One of the main benefits to working from home, aside from the greater job security than that currently offered by the FBI, is the 24hr on-site cafeteria.
I have instigated Google’s food policy in our house. They don’t allow their employees to be further than 200 feet from food at any time – a strategy that ‘inspires innovative thinking’ they believe, as well as a greater appreciation for food, in my experience.

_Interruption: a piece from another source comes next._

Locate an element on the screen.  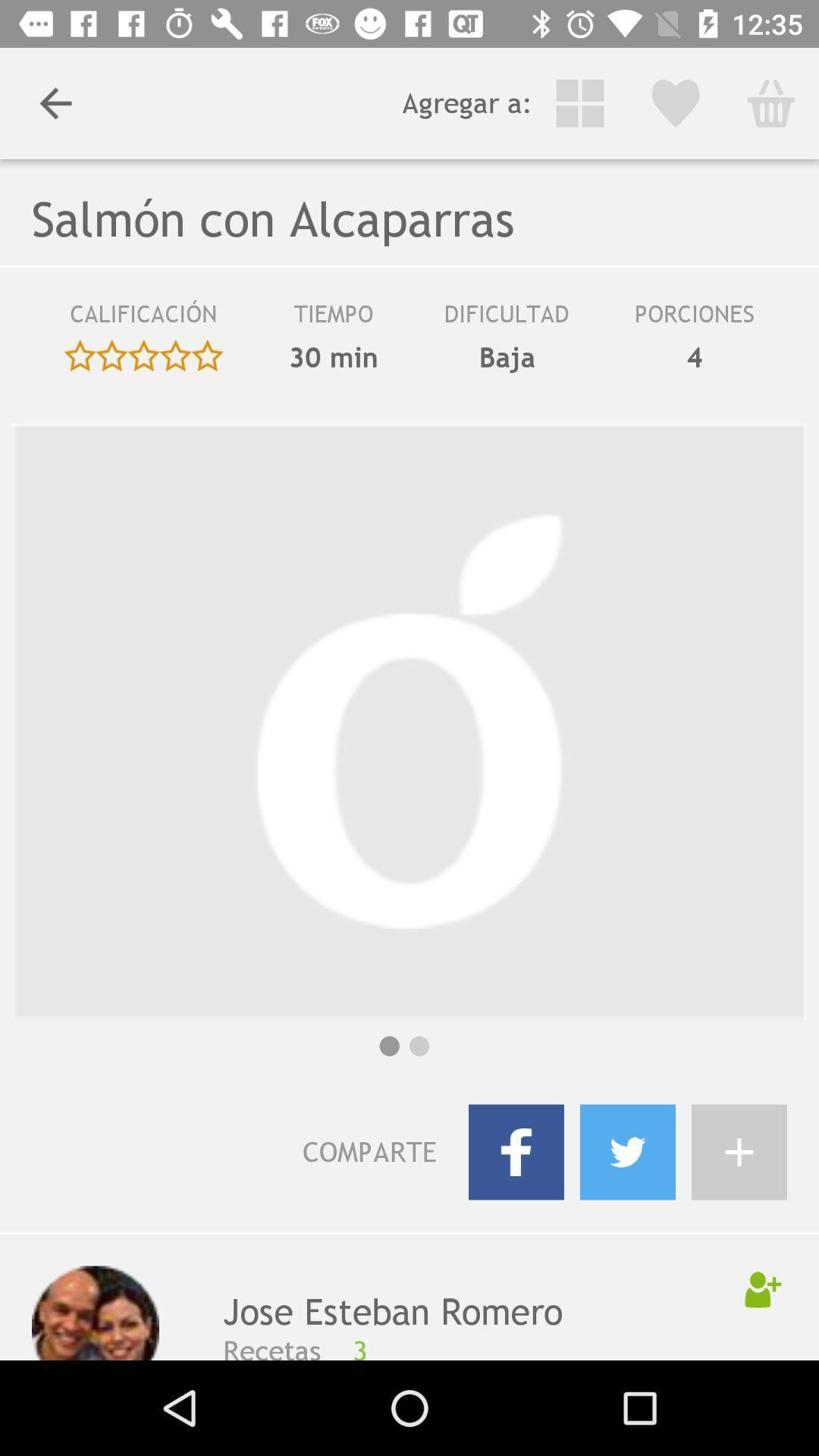
baja icon is located at coordinates (507, 356).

Particularly now, as we enter winter, and I’m cold and beginning to miss the luxuries of the modern office, (and in particular, ducted heating), and have turned to food for comfort.
Without the usual office time-wasting distractions of forming scrums around the coffee machine, bitching in the toilets, sending funny emails about the boss, kicking the photocopier and social media, food has become much more significant in my new working environment – perhaps too significant.

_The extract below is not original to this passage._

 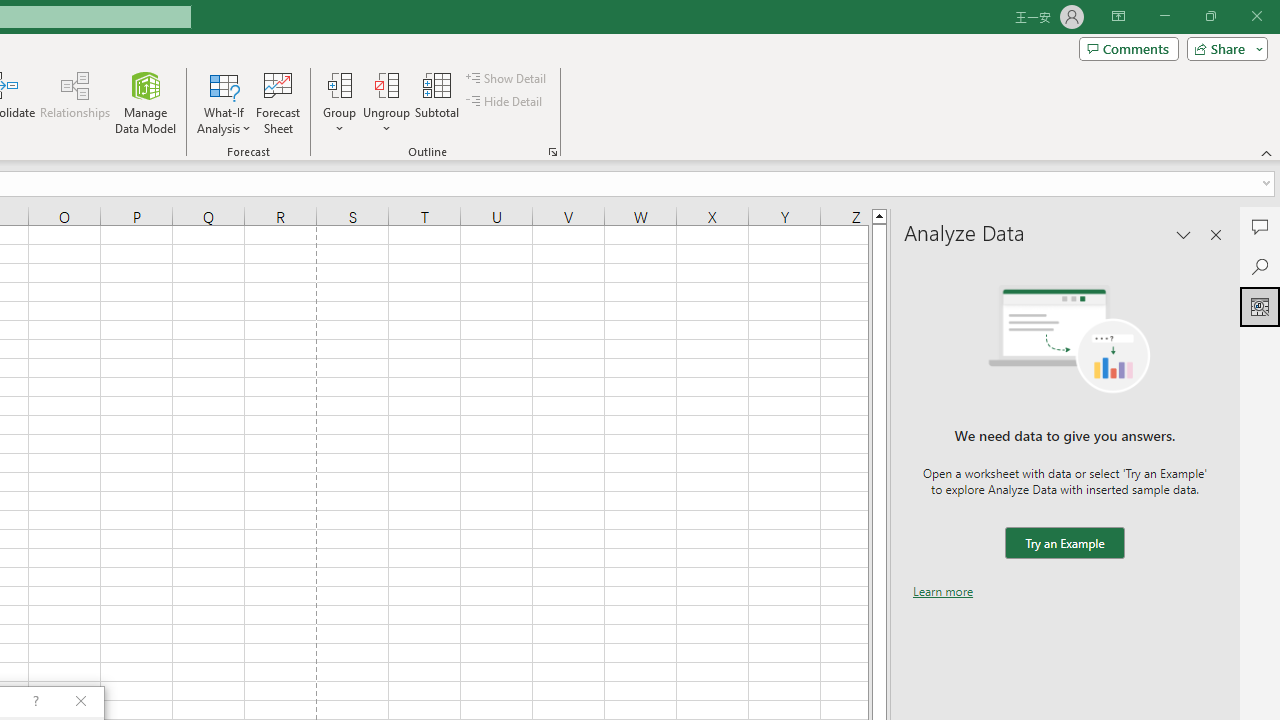 I want to click on 'Show Detail', so click(x=507, y=77).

And the best part is there is no judgment.
There’s none of that pressure to take in the grossest, sludgiest green smoothies for breakfast; no need to hide my Nachos under my sprout salad sprinkled with caterpillar semen for lunch, which I then used to top up with Maccas when I was ‘doing the mail’. No, you see I can eat what the fuck I want to in my own home, and if suits my very busy schedule to eat ten smaller (hmmm!) meals per day, I have earned that right.
Even so, I have begun to see the potential pitfalls in this new partnership. The fifteen-pound weight gain (on average) of Google employees over their first year of employment, has been termed the Google 15, hence I haven’t got close to the scales in months. But I ask you, with no-one to have hour-long chitchats in the toilets to discuss current events, (the size of Jon Hamm’s penis, for example), how exactly is a girl supposed to fill the gaps in her concentration?

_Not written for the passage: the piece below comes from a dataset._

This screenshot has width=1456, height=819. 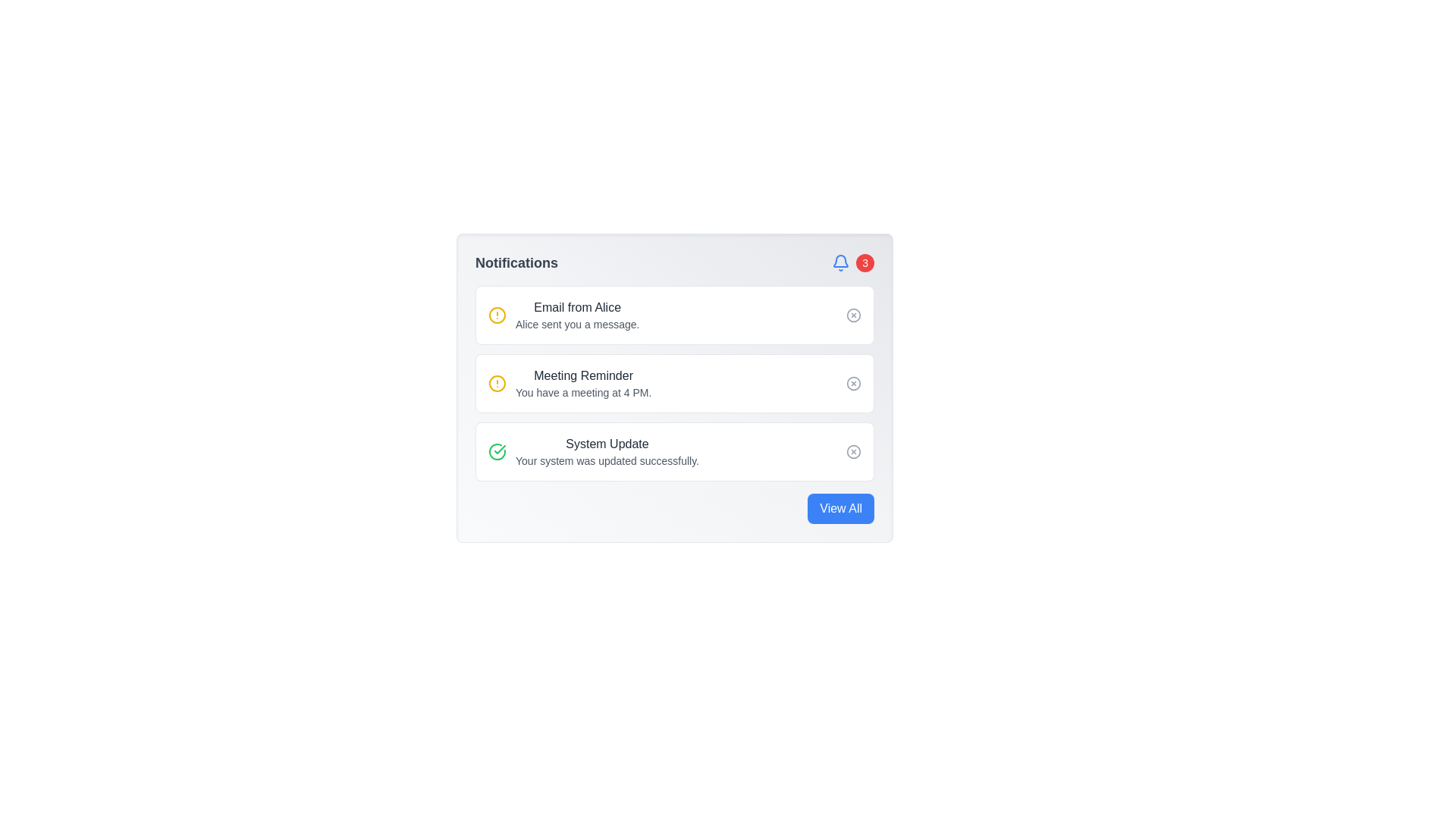 I want to click on the Notification Badge, which is a small circular badge with a red background and white text '3', located near the top right corner of the notification panel, to the right of a blue notification bell icon, so click(x=865, y=262).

It has been said that the lack of physical contact with the outside world can be a disadvantage to those who work from home – research that I suspect was reported by someone who has either never worked from home or who actually likes people – and I now see how that sense of isolation could lead to an eating disorder for the lonely writer. Chocolate chip cookies have been my support through several, highly stressful hours to deadline.
I’m lucky that I have been able to learn from the best when it comes to my WFGs (work food goals), my progress in which he will assess in my annual review. Because there has to be some biological reason that my husband, who also works from home, has to run 7ks a day to maintain his current weight.
He works at the other end of our house – the end with heating, (an issue that is escalating and as such has been added to the next team meeting agenda). His office, which doubles as a nap-pod and reading room – in fact, any room name he can invent to avoid me – is even closer to the evil magnetism of the kitchen and I hear him and his furtive rustlings in the pantry; the tell-tale timeout beeps from the fridge door.
The waft of melting butter on crumpets is all it takes to pull me out of my steely focus on work and straight into the cookie jar, a consistency which is certain to score me a 5 at my review, I hope.